**INSTRUCTIONS FOR THE TASK:** The required output is the lines below from the line containing "[Go to Navy.mil] (204, 62)" to the line containing "Engrais de fond (460, 2353)", inclusive, retyped exactly. No other lines belong in it.

### DATASET EXTRACT

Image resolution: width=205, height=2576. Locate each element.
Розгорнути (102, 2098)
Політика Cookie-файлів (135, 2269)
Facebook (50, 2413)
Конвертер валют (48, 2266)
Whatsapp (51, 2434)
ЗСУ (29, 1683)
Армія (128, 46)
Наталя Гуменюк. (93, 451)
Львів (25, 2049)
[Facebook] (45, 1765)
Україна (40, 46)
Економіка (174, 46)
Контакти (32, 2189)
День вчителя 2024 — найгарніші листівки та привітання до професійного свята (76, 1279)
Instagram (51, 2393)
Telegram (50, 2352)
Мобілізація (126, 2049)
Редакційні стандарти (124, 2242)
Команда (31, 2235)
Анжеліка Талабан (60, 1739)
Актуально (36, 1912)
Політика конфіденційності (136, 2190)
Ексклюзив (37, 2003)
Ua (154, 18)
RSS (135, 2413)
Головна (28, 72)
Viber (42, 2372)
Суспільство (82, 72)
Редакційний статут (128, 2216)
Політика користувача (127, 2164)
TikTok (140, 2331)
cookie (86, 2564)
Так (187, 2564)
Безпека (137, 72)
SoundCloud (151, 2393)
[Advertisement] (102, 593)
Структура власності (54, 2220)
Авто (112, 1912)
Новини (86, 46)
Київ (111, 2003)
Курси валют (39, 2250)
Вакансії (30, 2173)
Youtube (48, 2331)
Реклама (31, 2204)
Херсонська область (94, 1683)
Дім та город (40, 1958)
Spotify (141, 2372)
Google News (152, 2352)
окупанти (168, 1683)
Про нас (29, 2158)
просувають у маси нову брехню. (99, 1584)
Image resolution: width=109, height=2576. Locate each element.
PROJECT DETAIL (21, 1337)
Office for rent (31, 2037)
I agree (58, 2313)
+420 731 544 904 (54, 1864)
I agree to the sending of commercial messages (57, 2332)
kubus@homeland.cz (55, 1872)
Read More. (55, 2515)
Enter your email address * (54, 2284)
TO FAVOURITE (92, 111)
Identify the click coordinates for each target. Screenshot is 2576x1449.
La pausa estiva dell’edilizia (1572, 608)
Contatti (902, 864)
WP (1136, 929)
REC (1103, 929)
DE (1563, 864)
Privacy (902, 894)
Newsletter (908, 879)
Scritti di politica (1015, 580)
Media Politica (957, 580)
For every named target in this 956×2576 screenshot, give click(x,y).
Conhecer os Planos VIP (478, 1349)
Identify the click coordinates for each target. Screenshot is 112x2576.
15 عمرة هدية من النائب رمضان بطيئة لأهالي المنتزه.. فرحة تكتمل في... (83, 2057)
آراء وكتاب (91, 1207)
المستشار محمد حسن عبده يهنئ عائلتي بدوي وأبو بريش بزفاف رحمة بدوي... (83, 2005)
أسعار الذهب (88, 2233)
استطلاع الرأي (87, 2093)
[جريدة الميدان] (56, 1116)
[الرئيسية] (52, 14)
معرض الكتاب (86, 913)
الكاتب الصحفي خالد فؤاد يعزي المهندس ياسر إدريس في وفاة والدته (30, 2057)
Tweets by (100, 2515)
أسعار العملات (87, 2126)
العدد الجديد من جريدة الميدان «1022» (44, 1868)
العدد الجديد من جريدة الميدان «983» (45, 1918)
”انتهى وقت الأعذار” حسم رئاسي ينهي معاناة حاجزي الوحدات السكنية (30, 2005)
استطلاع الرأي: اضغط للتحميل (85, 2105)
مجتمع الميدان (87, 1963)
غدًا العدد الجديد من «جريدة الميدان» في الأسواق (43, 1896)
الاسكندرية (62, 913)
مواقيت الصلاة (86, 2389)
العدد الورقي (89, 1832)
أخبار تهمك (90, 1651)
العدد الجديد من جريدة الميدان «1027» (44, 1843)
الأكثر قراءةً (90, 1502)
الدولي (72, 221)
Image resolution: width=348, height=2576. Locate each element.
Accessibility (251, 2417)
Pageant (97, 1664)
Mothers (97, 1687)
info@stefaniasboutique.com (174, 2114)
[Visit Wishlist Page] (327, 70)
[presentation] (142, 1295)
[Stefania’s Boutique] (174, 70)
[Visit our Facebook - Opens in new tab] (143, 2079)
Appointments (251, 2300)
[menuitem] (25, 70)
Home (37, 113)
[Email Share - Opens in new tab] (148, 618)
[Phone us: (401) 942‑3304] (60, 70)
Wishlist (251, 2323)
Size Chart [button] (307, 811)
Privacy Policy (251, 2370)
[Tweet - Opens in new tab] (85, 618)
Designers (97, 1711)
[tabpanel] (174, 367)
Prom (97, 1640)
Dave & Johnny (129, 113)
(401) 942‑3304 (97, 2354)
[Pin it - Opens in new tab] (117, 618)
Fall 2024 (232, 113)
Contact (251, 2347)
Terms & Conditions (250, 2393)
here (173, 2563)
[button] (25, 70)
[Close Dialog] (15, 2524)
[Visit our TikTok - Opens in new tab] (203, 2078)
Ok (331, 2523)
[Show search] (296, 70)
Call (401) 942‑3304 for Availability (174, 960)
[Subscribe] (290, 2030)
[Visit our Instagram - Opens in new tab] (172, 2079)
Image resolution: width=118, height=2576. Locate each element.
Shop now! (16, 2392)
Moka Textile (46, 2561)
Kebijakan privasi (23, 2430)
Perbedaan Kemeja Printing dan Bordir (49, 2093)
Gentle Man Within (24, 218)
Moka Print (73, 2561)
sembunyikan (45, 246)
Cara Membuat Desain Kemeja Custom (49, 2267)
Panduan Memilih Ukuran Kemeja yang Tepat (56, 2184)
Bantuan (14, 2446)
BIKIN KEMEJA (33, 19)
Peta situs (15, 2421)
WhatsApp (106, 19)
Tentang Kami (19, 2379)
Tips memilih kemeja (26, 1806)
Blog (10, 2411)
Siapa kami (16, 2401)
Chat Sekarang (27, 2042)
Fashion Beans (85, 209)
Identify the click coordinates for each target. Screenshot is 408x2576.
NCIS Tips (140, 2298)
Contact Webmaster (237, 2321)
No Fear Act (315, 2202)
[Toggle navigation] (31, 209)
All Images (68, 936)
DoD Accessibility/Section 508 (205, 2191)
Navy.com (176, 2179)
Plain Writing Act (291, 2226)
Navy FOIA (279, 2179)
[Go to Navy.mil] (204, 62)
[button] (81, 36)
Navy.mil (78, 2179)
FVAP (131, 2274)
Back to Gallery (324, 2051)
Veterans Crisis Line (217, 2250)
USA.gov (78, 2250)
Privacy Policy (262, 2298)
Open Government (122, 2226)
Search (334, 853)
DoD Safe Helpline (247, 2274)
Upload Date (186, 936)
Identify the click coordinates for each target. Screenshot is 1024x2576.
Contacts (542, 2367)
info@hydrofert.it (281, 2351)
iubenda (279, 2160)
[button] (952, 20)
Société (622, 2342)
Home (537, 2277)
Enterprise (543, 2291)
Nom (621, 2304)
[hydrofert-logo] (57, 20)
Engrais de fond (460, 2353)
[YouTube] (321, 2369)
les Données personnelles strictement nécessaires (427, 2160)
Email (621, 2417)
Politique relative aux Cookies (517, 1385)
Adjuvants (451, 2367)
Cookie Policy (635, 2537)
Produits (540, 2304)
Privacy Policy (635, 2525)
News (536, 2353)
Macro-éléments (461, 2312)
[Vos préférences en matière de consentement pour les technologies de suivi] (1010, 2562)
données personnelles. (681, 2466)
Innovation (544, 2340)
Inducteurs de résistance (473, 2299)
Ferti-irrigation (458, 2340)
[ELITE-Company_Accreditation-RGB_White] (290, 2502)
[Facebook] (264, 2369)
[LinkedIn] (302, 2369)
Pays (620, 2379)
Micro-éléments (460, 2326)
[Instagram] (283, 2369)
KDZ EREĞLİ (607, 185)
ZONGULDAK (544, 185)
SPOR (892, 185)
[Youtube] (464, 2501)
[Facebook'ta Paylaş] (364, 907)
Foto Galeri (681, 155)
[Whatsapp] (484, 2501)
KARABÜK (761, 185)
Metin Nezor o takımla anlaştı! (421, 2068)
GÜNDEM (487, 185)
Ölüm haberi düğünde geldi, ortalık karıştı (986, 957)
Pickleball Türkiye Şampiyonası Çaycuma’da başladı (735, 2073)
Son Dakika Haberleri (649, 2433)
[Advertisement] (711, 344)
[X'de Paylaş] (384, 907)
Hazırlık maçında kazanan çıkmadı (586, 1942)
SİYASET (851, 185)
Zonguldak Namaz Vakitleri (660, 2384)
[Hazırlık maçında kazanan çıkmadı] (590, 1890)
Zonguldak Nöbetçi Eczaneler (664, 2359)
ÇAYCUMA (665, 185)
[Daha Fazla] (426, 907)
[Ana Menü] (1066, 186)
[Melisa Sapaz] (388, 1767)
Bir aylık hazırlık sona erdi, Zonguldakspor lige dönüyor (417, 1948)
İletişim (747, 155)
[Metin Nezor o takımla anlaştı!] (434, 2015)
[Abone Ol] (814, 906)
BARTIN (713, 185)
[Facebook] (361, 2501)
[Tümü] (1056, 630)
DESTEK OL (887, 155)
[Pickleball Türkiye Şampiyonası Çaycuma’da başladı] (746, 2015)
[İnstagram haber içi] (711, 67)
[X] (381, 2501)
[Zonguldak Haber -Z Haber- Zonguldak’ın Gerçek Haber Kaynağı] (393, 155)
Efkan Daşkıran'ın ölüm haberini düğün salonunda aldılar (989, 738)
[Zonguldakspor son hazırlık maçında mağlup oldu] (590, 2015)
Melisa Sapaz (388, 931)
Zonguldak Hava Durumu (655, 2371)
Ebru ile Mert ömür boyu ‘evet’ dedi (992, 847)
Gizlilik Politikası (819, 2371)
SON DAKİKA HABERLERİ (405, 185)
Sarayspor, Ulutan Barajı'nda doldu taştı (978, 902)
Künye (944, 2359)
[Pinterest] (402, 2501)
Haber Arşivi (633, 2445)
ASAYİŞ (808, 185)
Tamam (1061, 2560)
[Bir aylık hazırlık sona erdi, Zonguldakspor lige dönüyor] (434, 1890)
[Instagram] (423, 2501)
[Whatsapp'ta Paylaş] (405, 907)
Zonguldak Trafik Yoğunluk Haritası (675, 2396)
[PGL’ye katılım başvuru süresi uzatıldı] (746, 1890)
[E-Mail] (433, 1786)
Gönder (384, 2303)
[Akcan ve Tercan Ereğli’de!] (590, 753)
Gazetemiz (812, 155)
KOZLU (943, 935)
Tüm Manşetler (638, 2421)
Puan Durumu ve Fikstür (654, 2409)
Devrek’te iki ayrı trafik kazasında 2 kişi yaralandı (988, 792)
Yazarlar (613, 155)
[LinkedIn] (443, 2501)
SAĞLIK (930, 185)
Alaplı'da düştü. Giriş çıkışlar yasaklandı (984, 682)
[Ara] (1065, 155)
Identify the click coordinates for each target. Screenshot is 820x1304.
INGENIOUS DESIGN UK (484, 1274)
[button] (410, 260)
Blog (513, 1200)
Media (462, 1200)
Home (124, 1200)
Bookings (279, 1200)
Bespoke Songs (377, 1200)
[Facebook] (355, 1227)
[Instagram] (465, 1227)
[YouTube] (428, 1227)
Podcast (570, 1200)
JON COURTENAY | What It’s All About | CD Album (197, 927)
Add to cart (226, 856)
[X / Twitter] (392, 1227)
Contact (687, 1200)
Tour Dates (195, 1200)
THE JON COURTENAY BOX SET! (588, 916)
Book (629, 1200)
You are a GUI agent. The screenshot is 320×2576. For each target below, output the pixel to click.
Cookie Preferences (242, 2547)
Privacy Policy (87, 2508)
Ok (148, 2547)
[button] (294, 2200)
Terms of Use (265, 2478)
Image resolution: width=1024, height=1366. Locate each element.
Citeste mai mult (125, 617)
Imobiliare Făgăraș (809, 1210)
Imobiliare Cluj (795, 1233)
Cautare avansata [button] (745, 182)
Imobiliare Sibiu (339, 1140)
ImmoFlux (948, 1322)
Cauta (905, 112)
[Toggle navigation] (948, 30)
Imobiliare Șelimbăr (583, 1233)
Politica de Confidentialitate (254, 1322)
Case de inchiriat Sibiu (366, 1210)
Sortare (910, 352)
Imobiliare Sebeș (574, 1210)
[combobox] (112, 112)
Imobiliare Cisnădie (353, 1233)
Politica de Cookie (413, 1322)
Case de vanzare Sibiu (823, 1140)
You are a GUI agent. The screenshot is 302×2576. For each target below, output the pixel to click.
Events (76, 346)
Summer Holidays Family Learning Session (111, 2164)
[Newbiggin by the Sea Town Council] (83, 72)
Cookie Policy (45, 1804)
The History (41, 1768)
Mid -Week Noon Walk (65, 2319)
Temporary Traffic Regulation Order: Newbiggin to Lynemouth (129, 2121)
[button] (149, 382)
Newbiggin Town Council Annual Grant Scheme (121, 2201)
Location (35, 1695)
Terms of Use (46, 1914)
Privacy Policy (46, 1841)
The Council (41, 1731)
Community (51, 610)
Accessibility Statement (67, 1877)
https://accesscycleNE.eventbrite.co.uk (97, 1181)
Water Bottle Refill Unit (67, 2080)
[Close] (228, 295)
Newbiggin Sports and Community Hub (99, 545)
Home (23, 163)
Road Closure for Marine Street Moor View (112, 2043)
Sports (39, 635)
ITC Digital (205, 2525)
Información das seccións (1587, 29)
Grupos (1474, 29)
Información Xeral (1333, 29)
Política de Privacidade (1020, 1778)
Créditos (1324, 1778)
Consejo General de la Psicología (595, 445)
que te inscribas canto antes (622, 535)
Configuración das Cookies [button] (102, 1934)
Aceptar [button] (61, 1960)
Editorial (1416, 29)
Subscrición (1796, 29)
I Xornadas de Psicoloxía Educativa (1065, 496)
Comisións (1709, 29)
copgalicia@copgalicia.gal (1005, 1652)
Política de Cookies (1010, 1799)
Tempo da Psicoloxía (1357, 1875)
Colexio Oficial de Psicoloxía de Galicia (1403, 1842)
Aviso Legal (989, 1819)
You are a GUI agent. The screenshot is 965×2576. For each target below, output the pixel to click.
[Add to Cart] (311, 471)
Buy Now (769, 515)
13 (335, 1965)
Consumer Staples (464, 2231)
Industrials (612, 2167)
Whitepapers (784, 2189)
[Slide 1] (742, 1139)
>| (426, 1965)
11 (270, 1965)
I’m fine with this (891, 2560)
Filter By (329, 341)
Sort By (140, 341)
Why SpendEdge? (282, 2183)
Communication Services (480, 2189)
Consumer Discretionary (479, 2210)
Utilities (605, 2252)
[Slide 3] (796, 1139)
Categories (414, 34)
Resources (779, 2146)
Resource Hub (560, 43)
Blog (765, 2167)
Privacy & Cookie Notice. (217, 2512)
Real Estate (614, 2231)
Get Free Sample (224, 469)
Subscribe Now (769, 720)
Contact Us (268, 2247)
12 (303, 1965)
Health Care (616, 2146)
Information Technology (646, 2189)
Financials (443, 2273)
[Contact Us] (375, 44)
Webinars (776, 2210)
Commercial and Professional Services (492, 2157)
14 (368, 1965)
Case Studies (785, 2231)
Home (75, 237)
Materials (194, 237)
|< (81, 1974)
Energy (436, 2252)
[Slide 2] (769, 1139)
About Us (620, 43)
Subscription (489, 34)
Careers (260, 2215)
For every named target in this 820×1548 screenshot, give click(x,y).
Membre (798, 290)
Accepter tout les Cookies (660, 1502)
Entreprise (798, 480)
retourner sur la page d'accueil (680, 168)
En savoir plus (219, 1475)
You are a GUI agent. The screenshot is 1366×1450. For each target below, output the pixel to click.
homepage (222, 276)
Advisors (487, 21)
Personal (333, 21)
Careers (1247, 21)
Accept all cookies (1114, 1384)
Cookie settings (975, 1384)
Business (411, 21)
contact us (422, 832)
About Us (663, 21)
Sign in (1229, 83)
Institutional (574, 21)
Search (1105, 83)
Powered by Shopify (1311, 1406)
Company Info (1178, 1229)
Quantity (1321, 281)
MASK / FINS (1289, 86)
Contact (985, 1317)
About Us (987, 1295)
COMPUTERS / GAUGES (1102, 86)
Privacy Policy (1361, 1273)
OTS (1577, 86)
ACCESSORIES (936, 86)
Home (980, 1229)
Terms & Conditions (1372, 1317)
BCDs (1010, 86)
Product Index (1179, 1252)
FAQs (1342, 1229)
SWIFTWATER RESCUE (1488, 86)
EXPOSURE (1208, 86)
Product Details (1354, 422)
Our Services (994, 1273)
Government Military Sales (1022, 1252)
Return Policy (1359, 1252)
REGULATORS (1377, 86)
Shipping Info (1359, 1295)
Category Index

######

**RESULT BELOW:**
[Go to Navy.mil] (204, 62)
[button] (81, 36)
Navy.mil (78, 2179)
FVAP (131, 2274)
Back to Gallery (324, 2051)
Veterans Crisis Line (217, 2250)
USA.gov (78, 2250)
Privacy Policy (262, 2298)
Open Government (122, 2226)
Search (334, 853)
DoD Safe Helpline (247, 2274)
Upload Date (186, 936)
Identify the click coordinates for each target. Screenshot is 1024x2576.
Contacts (542, 2367)
info@hydrofert.it (281, 2351)
iubenda (279, 2160)
[button] (952, 20)
Société (622, 2342)
Home (537, 2277)
Enterprise (543, 2291)
Nom (621, 2304)
[hydrofert-logo] (57, 20)
Engrais de fond (460, 2353)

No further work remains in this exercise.